> [YOUR ASSIGNMENT]
The entire listing below needs to be transcribed word for word.

> [DATA]
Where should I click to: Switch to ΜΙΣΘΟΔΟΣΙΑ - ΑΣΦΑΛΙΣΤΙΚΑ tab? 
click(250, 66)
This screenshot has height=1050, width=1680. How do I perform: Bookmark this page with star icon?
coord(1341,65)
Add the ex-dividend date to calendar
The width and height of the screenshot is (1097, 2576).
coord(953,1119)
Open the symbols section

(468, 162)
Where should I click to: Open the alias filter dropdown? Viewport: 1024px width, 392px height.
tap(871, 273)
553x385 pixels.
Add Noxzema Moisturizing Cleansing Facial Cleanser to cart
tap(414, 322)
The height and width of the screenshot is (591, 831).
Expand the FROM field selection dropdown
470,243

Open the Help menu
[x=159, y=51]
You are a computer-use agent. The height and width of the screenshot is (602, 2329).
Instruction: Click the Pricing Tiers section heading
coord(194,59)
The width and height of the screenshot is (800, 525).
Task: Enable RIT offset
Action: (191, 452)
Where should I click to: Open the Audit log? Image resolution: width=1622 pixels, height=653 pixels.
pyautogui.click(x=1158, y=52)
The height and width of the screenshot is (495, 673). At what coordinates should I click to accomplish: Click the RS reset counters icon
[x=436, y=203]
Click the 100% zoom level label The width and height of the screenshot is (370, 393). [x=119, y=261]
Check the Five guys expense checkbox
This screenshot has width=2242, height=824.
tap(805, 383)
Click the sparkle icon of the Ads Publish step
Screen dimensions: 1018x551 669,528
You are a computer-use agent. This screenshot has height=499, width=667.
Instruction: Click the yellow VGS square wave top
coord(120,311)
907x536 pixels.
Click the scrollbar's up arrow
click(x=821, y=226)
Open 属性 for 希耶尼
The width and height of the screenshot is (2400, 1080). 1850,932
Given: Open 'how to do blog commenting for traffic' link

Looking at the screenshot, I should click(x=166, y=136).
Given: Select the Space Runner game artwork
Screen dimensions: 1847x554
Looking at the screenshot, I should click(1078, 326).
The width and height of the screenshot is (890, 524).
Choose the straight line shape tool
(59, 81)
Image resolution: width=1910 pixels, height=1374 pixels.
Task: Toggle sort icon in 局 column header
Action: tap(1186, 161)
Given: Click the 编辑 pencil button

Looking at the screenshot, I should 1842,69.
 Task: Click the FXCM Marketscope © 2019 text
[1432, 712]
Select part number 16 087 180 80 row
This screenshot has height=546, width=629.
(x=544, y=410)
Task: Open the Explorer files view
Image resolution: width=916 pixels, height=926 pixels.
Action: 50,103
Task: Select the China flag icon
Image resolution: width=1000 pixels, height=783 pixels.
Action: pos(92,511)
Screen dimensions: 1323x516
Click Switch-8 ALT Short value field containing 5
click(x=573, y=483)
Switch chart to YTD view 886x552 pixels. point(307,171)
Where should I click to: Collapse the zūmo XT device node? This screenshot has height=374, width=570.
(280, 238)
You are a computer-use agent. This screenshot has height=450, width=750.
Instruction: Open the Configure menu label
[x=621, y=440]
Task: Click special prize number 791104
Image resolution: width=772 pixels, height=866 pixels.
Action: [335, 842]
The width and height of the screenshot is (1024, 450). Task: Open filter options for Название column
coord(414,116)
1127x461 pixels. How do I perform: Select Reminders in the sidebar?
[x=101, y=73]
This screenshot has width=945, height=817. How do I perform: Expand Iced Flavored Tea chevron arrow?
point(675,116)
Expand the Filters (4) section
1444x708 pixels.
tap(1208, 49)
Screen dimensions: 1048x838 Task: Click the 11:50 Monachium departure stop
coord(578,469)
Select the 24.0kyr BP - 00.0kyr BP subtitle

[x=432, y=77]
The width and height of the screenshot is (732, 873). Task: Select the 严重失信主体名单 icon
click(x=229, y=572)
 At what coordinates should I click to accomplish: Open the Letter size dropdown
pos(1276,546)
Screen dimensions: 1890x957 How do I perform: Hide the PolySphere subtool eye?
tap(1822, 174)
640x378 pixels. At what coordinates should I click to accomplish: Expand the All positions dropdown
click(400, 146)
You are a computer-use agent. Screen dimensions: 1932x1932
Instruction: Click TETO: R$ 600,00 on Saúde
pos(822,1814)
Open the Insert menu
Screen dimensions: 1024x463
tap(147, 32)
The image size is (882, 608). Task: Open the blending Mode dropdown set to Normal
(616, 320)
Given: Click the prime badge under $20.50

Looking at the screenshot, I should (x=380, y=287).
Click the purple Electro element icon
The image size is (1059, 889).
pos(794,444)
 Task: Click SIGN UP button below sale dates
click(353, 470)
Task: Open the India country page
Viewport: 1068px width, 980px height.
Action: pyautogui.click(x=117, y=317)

> [WRITTEN SOLUTION]
Where should I click to: Switch to ΜΙΣΘΟΔΟΣΙΑ - ΑΣΦΑΛΙΣΤΙΚΑ tab? 
click(250, 66)
This screenshot has height=1050, width=1680. How do I perform: Bookmark this page with star icon?
coord(1341,65)
Add the ex-dividend date to calendar
The width and height of the screenshot is (1097, 2576).
coord(953,1119)
Open the symbols section

(468, 162)
Where should I click to: Open the alias filter dropdown? Viewport: 1024px width, 392px height.
tap(871, 273)
553x385 pixels.
Add Noxzema Moisturizing Cleansing Facial Cleanser to cart
tap(414, 322)
The height and width of the screenshot is (591, 831).
Expand the FROM field selection dropdown
470,243

Open the Help menu
[x=159, y=51]
You are a computer-use agent. The height and width of the screenshot is (602, 2329).
Instruction: Click the Pricing Tiers section heading
coord(194,59)
The width and height of the screenshot is (800, 525).
Task: Enable RIT offset
Action: (191, 452)
Where should I click to: Open the Audit log? Image resolution: width=1622 pixels, height=653 pixels.
pyautogui.click(x=1158, y=52)
The height and width of the screenshot is (495, 673). At what coordinates should I click to accomplish: Click the RS reset counters icon
[x=436, y=203]
Click the 100% zoom level label The width and height of the screenshot is (370, 393). [x=119, y=261]
Check the Five guys expense checkbox
This screenshot has width=2242, height=824.
tap(805, 383)
Click the sparkle icon of the Ads Publish step
Screen dimensions: 1018x551 669,528
You are a computer-use agent. This screenshot has height=499, width=667.
Instruction: Click the yellow VGS square wave top
coord(120,311)
907x536 pixels.
Click the scrollbar's up arrow
click(x=821, y=226)
Open 属性 for 希耶尼
The width and height of the screenshot is (2400, 1080). 1850,932
Given: Open 'how to do blog commenting for traffic' link

Looking at the screenshot, I should click(x=166, y=136).
Given: Select the Space Runner game artwork
Screen dimensions: 1847x554
Looking at the screenshot, I should click(1078, 326).
The width and height of the screenshot is (890, 524).
Choose the straight line shape tool
(59, 81)
Image resolution: width=1910 pixels, height=1374 pixels.
Task: Toggle sort icon in 局 column header
Action: tap(1186, 161)
Given: Click the 编辑 pencil button

Looking at the screenshot, I should 1842,69.
 Task: Click the FXCM Marketscope © 2019 text
[1432, 712]
Select part number 16 087 180 80 row
This screenshot has height=546, width=629.
(x=544, y=410)
Task: Open the Explorer files view
Image resolution: width=916 pixels, height=926 pixels.
Action: 50,103
Task: Select the China flag icon
Image resolution: width=1000 pixels, height=783 pixels.
Action: pos(92,511)
Screen dimensions: 1323x516
Click Switch-8 ALT Short value field containing 5
click(x=573, y=483)
Switch chart to YTD view 886x552 pixels. point(307,171)
Where should I click to: Collapse the zūmo XT device node? This screenshot has height=374, width=570.
(280, 238)
You are a computer-use agent. This screenshot has height=450, width=750.
Instruction: Open the Configure menu label
[x=621, y=440]
Task: Click special prize number 791104
Image resolution: width=772 pixels, height=866 pixels.
Action: [335, 842]
The width and height of the screenshot is (1024, 450). Task: Open filter options for Название column
coord(414,116)
1127x461 pixels. How do I perform: Select Reminders in the sidebar?
[x=101, y=73]
This screenshot has width=945, height=817. How do I perform: Expand Iced Flavored Tea chevron arrow?
point(675,116)
Expand the Filters (4) section
1444x708 pixels.
tap(1208, 49)
Screen dimensions: 1048x838 Task: Click the 11:50 Monachium departure stop
coord(578,469)
Select the 24.0kyr BP - 00.0kyr BP subtitle

[x=432, y=77]
The width and height of the screenshot is (732, 873). Task: Select the 严重失信主体名单 icon
click(x=229, y=572)
 At what coordinates should I click to accomplish: Open the Letter size dropdown
pos(1276,546)
Screen dimensions: 1890x957 How do I perform: Hide the PolySphere subtool eye?
tap(1822, 174)
640x378 pixels. At what coordinates should I click to accomplish: Expand the All positions dropdown
click(400, 146)
You are a computer-use agent. Screen dimensions: 1932x1932
Instruction: Click TETO: R$ 600,00 on Saúde
pos(822,1814)
Open the Insert menu
Screen dimensions: 1024x463
tap(147, 32)
The image size is (882, 608). Task: Open the blending Mode dropdown set to Normal
(616, 320)
Given: Click the prime badge under $20.50

Looking at the screenshot, I should (x=380, y=287).
Click the purple Electro element icon
The image size is (1059, 889).
pos(794,444)
 Task: Click SIGN UP button below sale dates
click(353, 470)
Task: Open the India country page
Viewport: 1068px width, 980px height.
Action: pyautogui.click(x=117, y=317)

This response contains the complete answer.